Il sistema sanitario, che, malgrado fenomeni di crescente sotto-finanziamento e di abnorme mobilità da Sud a Nord, continua in genere a funzionare quasi ovunque con risultati apprezzabili, è andato in cash quando è stato messo alla prova da una malattia come il Covid, che ha una così forte componente “sociale”, sia rispetto alla forza di diffusione, sia rispetto alle conseguenze, e che quindi esigerebbe non tanto prestazioni di qualità, ma una capacità di coordinamento e di differenziazione lontanissima dagli standard di qualunque burocrazia italiana. Detto in altri termini, se un cardiopatico o un malato oncologico povero e privo di risorse economiche e relazionali ha ancora buone possibilità di destreggiarsi nei labirinti e nelle falle del sistema sanitario, sino a trovare il centro e la cura “giusta” per le sue necessità, se si ammala di Covid rischia il vero e proprio abbandono sanitario.
Alcuni giorni fa correttamente Alessandro Barbano sull’Huffington Post denunciava come di tutte queste morti non siano disponibili dati essenziali, a partire dal più banale: dove muoiono i morti di Covid? Quanti muoiono a casa, quanti in strutture miste sanitarie-assistenziali, quanti in reparti ospedalieri ordinari, e quanti in reparti di terapia intensiva? Incrociando i dati giornalieri dei morti e dei posti “liberati” in terapia intensiva emerge che a morire in terapia intensiva è presumibilmente un malato Covid su dieci.
Se è vero che molti malati di Covid muoiono per cause diverse dalle crisi respiratorie e quelli più anziani e fragili non sono in grado di sostenere i trattamenti più invasivi, questi dati potrebbero suggerire in ogni caso che una parte di questi morti muore non curato o curato molto male, cioè a casa o nelle residenze per anziani. Ci sono alcuni dati regionali che supportano questa ipotesi. Ma un dato nazionale non c’è.

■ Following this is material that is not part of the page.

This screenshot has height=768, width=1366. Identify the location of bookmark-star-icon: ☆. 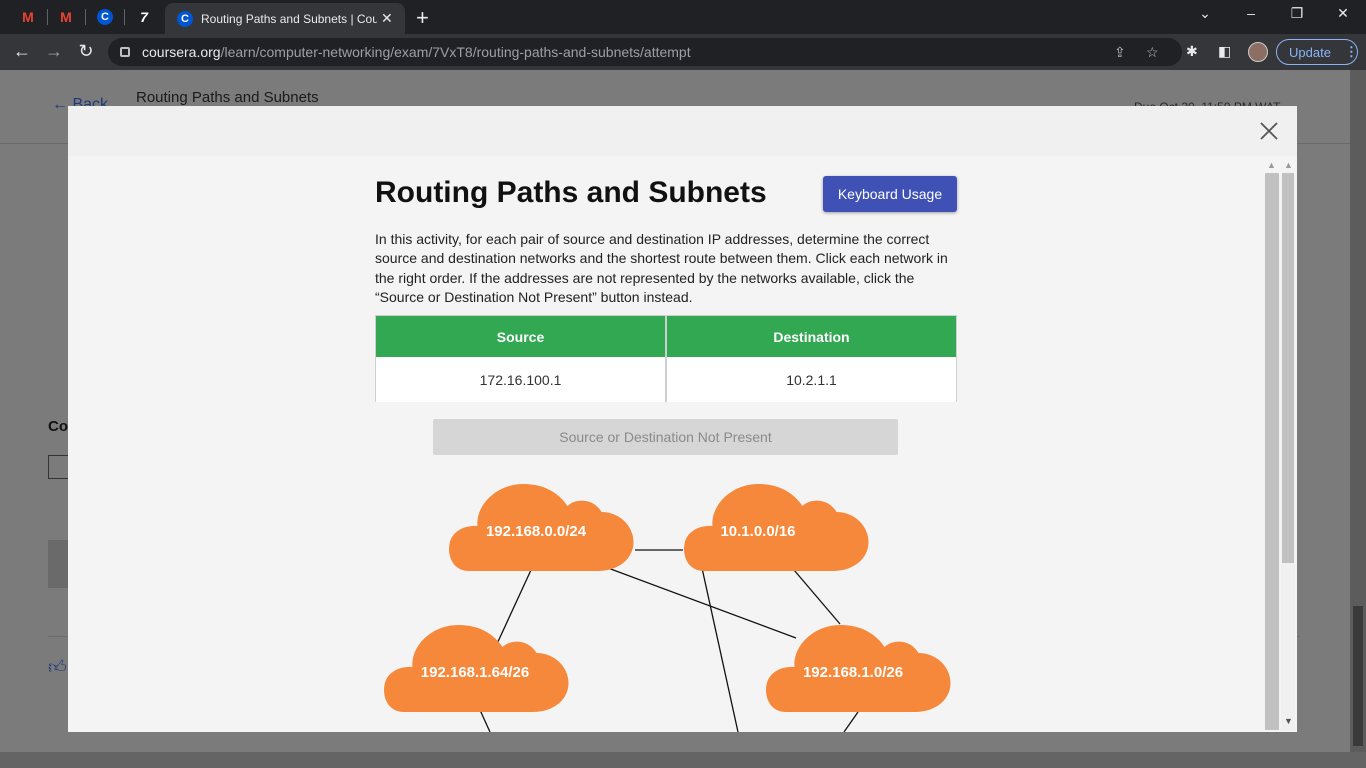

In ogni caso, che tutte queste morti di Covid, così tragicamente superiori a quelle degli altri paesi, non siano al centro della discussione pubblica, della ricerca scientifica e delle inchieste giornalistiche è purtroppo anche un’indiretta indicazione di responsabilità. Un Paese che non ha il coraggio e l’onestà di interrogarsi su tutti questi morti “in più” è destinato irrimediabilmente a continuare a causarli.